なら文句は言うまい。むしろ、これまた天の恵みと己の幸運を喜ぶべきだろう。


だが実際は

男 ・ ・ ・ 人

しかもオッサン。
オッサンの私がオッサンと言うのだから相当オッサンだ。

・ ・ ・ 人



私は自分自身に問い続けた。



いくら不景気だからとはいえ、

何故オッサンと肩寄せ合って暮らしていかねばならんのかと。


今にして思えば、私が席を立てばよかったのだ。
だがその時は疲れていてそんな思考は浮かんでこなかった。
ただひたすらオッサンと肩寄せ合って座っていたのだ。
思考力すら奪った疲労は、その後、私に幻覚まで見させることになる。


この不幸な出来事の後、私はいつものように電車を乗り継いだ。
乗り継いだ電車内では特段変わったことはなかった。
降りるべき駅が近づき、誰もがそうするように、私はドアの前に立った。

皆さんはこんな経験はないだろうか。
電車を降りようとドアの前に立っていると、ホームで電車を待つ人の真正面に停車してしまい、思わず目が合ってしまった、というようなことが。

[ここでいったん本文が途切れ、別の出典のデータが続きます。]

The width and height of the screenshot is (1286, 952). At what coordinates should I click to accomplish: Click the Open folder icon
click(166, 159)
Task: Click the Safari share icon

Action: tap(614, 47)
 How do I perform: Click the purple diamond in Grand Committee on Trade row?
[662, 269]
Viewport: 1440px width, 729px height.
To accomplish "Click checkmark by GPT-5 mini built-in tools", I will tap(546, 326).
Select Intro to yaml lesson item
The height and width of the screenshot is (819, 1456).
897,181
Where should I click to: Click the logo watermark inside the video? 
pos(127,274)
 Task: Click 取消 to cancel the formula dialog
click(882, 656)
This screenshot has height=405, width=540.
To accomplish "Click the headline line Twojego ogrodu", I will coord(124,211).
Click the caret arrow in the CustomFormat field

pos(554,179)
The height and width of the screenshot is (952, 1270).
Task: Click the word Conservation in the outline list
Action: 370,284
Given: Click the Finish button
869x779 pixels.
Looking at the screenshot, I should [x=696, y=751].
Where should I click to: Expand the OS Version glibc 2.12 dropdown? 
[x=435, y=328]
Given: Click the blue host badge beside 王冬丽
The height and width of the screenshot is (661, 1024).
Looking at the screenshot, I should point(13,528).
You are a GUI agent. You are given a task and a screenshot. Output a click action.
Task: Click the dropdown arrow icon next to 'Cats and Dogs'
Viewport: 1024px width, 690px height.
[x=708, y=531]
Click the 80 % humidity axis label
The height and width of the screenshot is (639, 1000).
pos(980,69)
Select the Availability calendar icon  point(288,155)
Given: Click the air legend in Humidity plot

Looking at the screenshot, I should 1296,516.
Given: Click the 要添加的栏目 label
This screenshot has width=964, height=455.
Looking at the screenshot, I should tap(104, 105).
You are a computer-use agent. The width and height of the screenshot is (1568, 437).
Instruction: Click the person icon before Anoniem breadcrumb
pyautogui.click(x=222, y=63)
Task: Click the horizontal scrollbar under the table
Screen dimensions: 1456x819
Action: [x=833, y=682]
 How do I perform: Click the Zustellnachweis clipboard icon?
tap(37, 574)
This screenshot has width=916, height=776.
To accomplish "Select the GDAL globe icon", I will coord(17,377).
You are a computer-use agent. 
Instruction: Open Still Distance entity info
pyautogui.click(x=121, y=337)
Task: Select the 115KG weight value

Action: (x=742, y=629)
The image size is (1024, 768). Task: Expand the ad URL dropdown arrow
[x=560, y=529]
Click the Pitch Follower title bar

普通、ホームで電車を待つ場所は、降車する乗客を優先させるため、ドアが来るべき位置から左右どちらかにずれている。そのため、本来なら電車待ちの客と乗客とが真正面で目が合うことはない。
無法地帯の大阪はともかく、少なくとも整列乗車を原則とする関東では基本的にあり得ない。
あるとすれば、待つ者が正しい位置で待たなかったか、電車が正確に停車できなかった時である。

この時はどちらが理由だったかは分からない。
だが私はその状態に陥ったのだ。

ホームにいるオッサンと真正面で目が合ってしまったのだ。

そして、あろうことか、私と目が合ったオッサンは、ラジオ体操をしていたのだ。
正確にはラジオはなかったのでただの体操だが、明らかに体操をしているのだ。

私は、幻覚ではないかと我が目を疑った

間違いなく体操をしている。

「こんな奴とは関わりたくない」と体操するオヤジを避けるように電車を降りたのだが、

そのオヤジ


電車に乗らねえんだよ。


そのまま体操続けてんの。

なんだよ。なんなんだよ。

春先ならまだしも、サンマの美味しい季節ですよ。イワシはすっかり高級魚ですよ。



そして私は何事もなかったように帰路につくのでした。